◆ What you are asked to do
Print, exactly and without pictures, the lines from the one where "You are a computer-use agent." appears down to the end of the entries.

Stored data
=== Begin Enclosure ===

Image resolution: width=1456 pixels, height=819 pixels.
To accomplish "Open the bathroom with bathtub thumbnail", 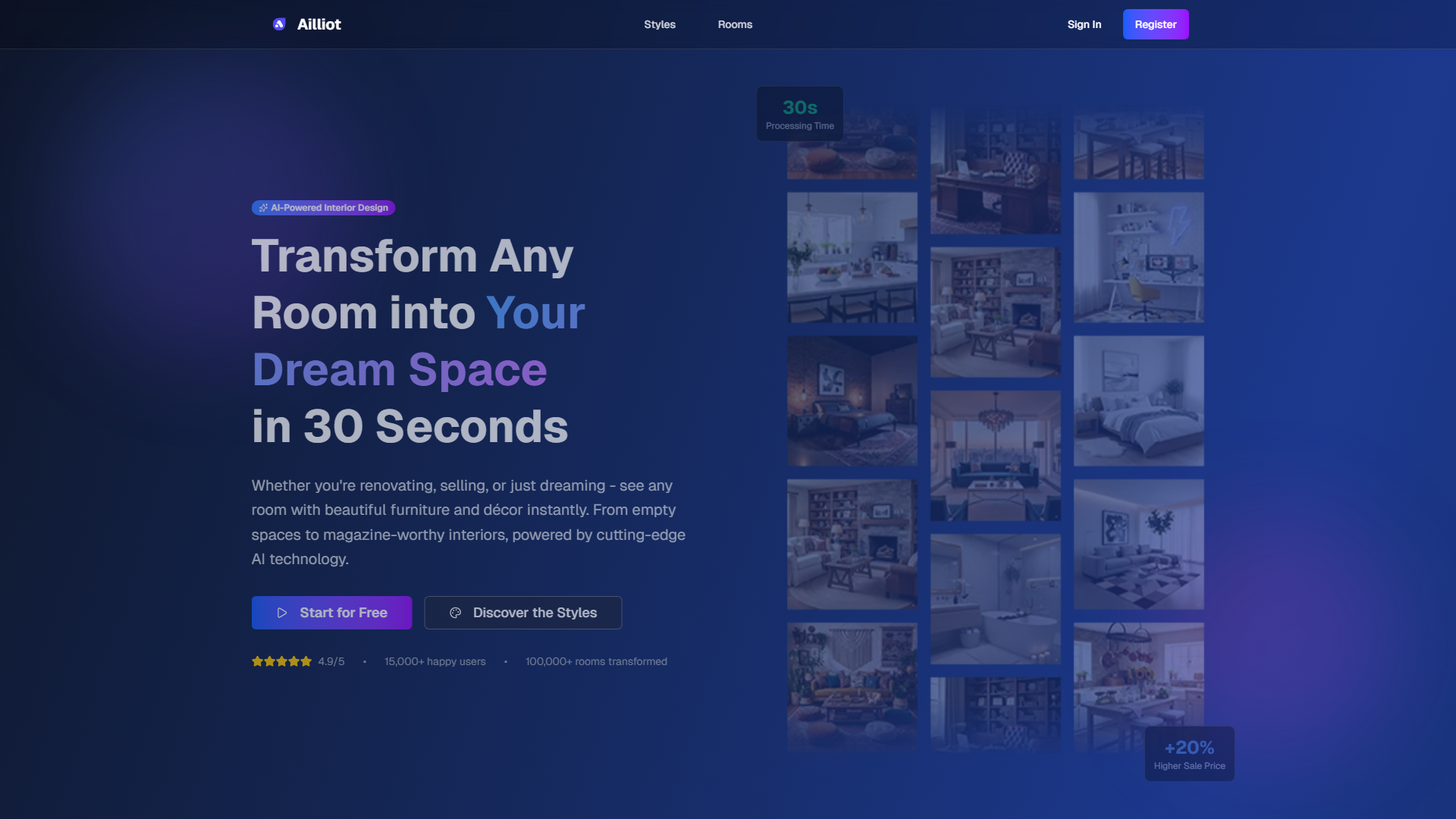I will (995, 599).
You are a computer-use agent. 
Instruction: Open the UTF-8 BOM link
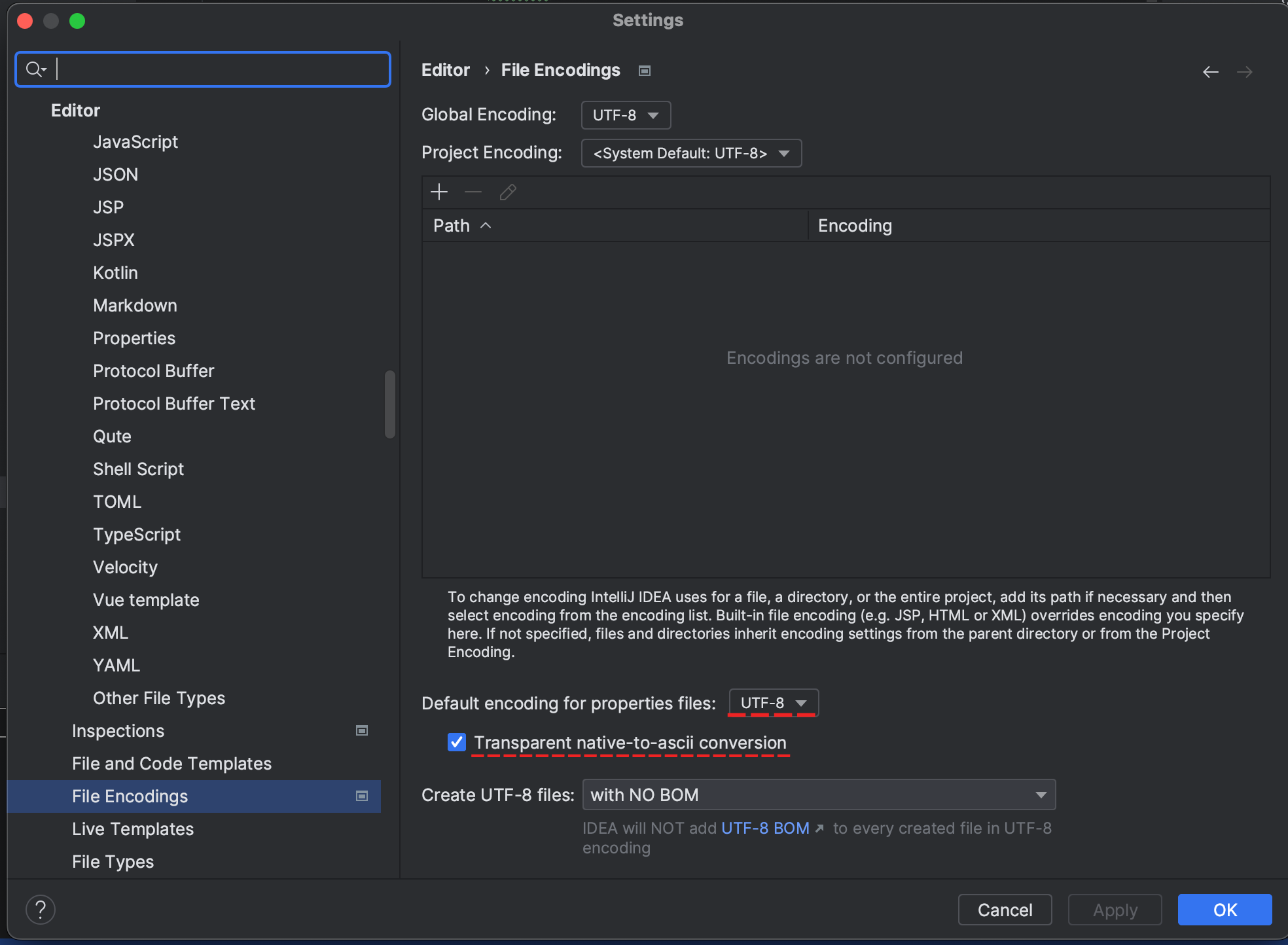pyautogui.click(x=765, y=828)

=== End Enclosure ===

◆ Output below
You are a computer-use agent. 
Instruction: Open the UTF-8 BOM link
pyautogui.click(x=765, y=828)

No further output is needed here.